The Fed's projections represent the collective estimates of its officials. Here's some financial jargon to understand:
The median forecast means the middle value of the individual estimates submitted by Fed officials. The central tendency offers a broader perspective on the extent of these individual projections' variation. Finally, the range represents the lowest to highest projections made by individual officials. PCE inflation is a measure of inflation derived from the U.S. Bureau of Economic Analysis’s Personal Consumption Expenditures, while Core PCE inflation considers inflation minus changes in energy and food prices.
To illustrate, in September, the estimated median inflation (PCE) was 2.3% in 2024, 2.1% in 2025, and 2.0% in 2026 and 2027. The median estimate for Core PCE inflation was 2.6% in 2024, 2.2% in 2025, and 2.0% in 2026 and 2027.

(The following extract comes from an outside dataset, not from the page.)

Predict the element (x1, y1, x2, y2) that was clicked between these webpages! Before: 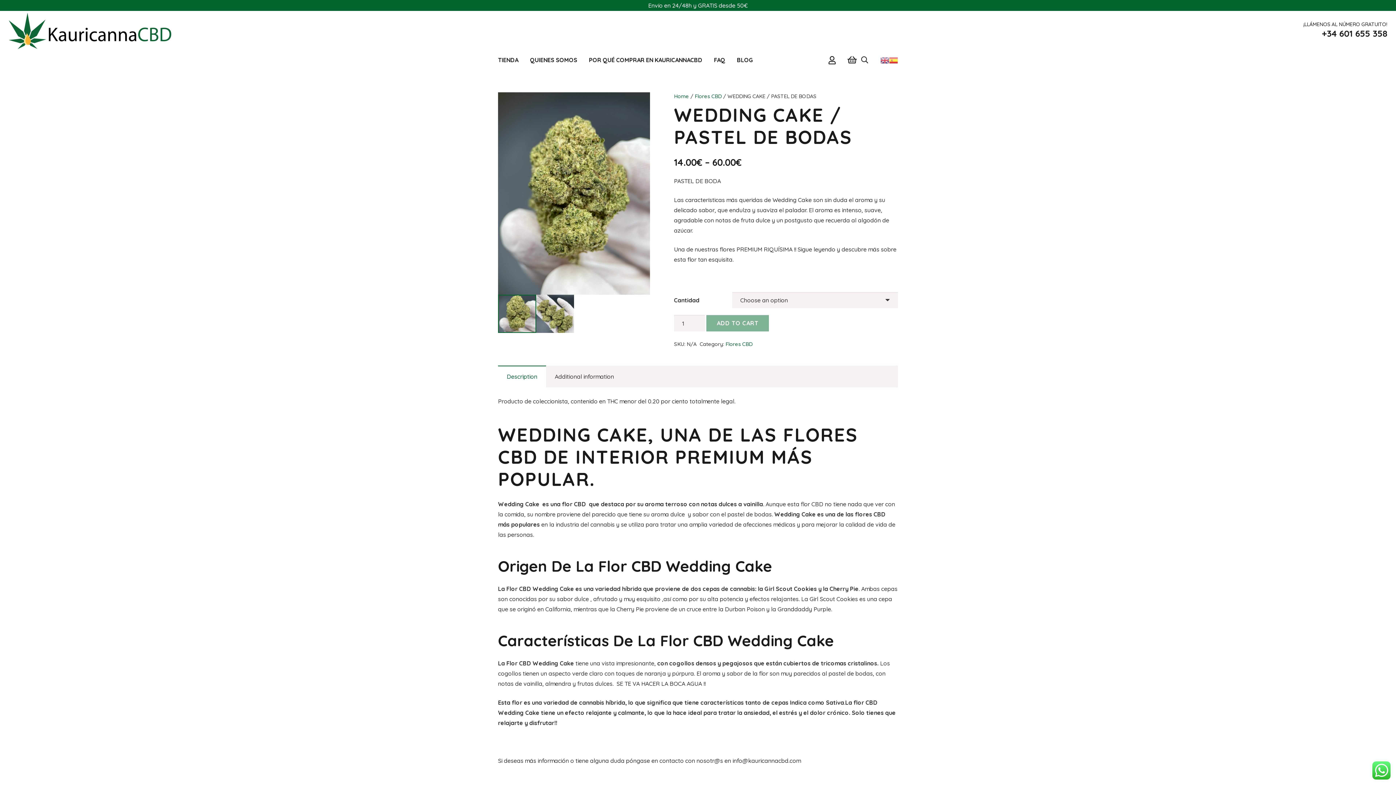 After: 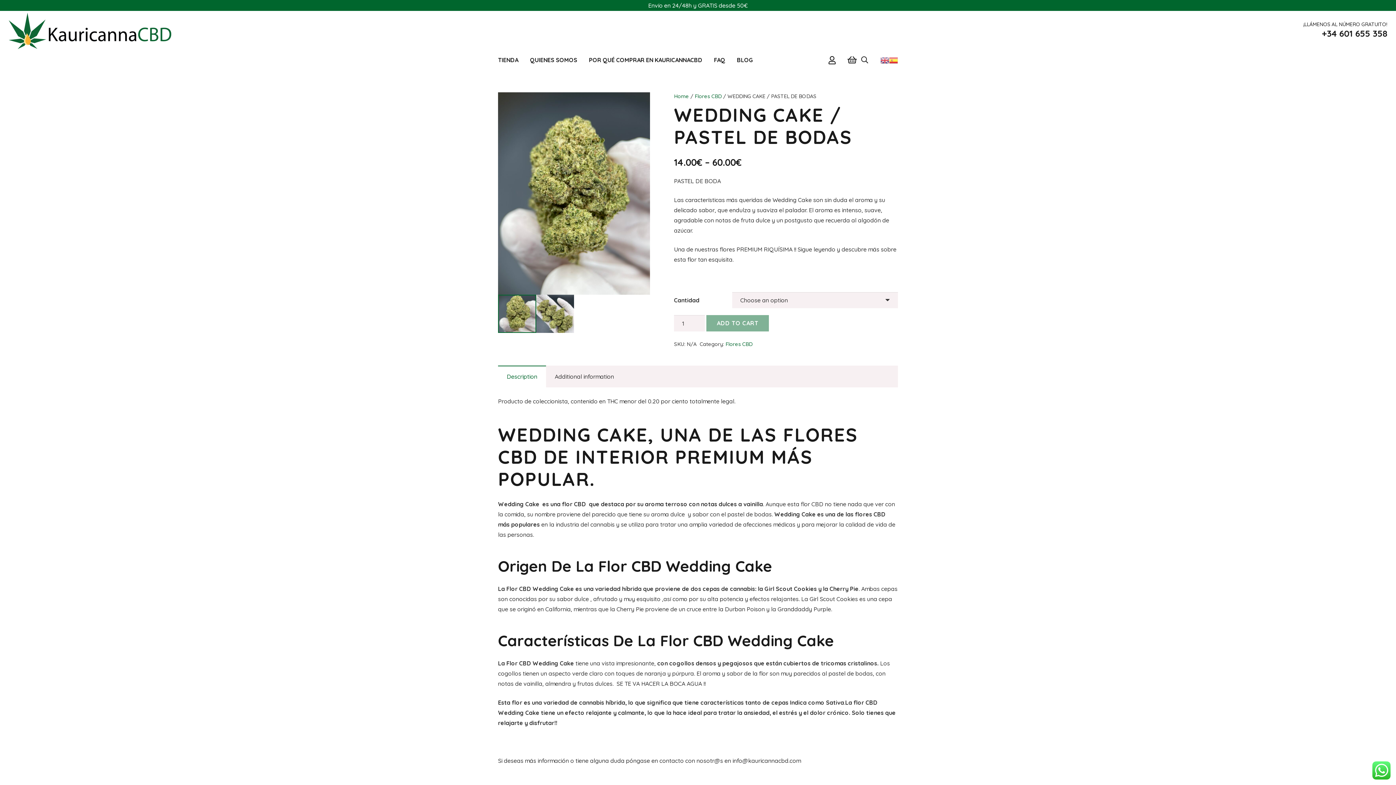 Action: bbox: (498, 365, 546, 387) label: Description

However, the median inflation estimates for December were 2.4% in 2024, 2.5% in 2025, 2.1% in 2026, and 2.0% in 2027.
The central tendency for CPE inflation in September was 2.2% to 2.4% in 2024, 2.1% to 2.2% in 2025, and 2.0% in 2026 and 2027. By contrast, the December central tendency was 2.4% to 2.5% in 2024, 2.3% to 2.6% in 2025, 2.0% to 2.2% in 2026, and 2.0% in 2027.
The 2024 core inflation September central tendency was 2.6% to 2.7%; 2.1% to 2.3% for 2025, and 2.0% in 2026 and 2027. In December, however, 2024 core inflation ranged between 2.8% and 2.9%; 2025 was 2.5% to 2.7%; 2026 was 2.0% to 2.3%; and 2027 diminished to the Fed’s target of 2.0%.
The ranges offer a larger perspective of the central tendencies, and you can see the range in the chart.
These predictions will have significant repercussions next year. Look at the last section of the figures, which represents the federal funds rate. In September, the forecast was 4.4% in 2024, 3.4% in 2025, and 2.9% in 2026 and 2027. In December, the projections were 4.4% for 2024, 2.9% in 2025, 3.4% in 2026, and 3.1% in 2027. If these estimates turn out to be accurate, the federal funds rate will be higher by 0.5% compared to the forecast made in September, resulting in increased interest rates for consumers on cars, credit cards, and revolving credit. Businesses will also find credit more expensive. Furthermore, yields on the 10-year Treasury instruments will increase, making new or adjustable mortgages more expensive.
The Federal Reserve's recent economic projections indicate concerns about inflation starting to rise again, contradicting its previous trend of decrease. According to these projections, the median inflation estimate for 2024 increased from 2.3% in September to 2.4% in December.
Despite robust GDP growth and decreasing unemployment, the Federal Reserve's economic outlook for 2025 and beyond includes potential increases in inflation and interest rates, which could impact various sectors such as consumer loans, business credit, and housing markets.